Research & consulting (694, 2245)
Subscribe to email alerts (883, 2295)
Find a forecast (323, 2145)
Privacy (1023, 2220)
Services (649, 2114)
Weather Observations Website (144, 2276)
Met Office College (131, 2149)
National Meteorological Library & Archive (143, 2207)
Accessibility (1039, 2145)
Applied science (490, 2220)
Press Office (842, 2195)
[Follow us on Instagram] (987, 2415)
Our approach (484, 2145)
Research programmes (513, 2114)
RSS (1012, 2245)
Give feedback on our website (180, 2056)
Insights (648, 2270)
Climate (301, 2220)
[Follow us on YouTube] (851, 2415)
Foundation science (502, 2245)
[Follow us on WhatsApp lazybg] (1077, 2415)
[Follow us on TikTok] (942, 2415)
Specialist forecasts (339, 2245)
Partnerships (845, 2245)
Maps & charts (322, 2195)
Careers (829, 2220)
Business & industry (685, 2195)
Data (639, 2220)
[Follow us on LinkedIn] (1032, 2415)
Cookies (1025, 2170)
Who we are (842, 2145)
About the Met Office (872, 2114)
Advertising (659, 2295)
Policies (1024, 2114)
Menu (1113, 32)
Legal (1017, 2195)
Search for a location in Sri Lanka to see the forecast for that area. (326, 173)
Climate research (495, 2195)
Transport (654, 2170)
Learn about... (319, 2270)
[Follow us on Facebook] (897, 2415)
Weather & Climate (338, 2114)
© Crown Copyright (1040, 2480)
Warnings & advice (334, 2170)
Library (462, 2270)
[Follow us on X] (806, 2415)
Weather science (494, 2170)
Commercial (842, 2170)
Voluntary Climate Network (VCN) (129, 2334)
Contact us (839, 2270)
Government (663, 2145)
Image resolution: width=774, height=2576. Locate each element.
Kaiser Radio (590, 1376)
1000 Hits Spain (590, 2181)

————

Reproduce the entries verbatim, starting with the line that contains "Climate research (495, 2195)" and ending after the line that contains "Government (663, 2145)".

### Output for this exercise
Climate research (495, 2195)
Transport (654, 2170)
Learn about... (319, 2270)
[Follow us on Facebook] (897, 2415)
Weather & Climate (338, 2114)
© Crown Copyright (1040, 2480)
Warnings & advice (334, 2170)
Library (462, 2270)
[Follow us on X] (806, 2415)
Weather science (494, 2170)
Commercial (842, 2170)
Voluntary Climate Network (VCN) (129, 2334)
Contact us (839, 2270)
Government (663, 2145)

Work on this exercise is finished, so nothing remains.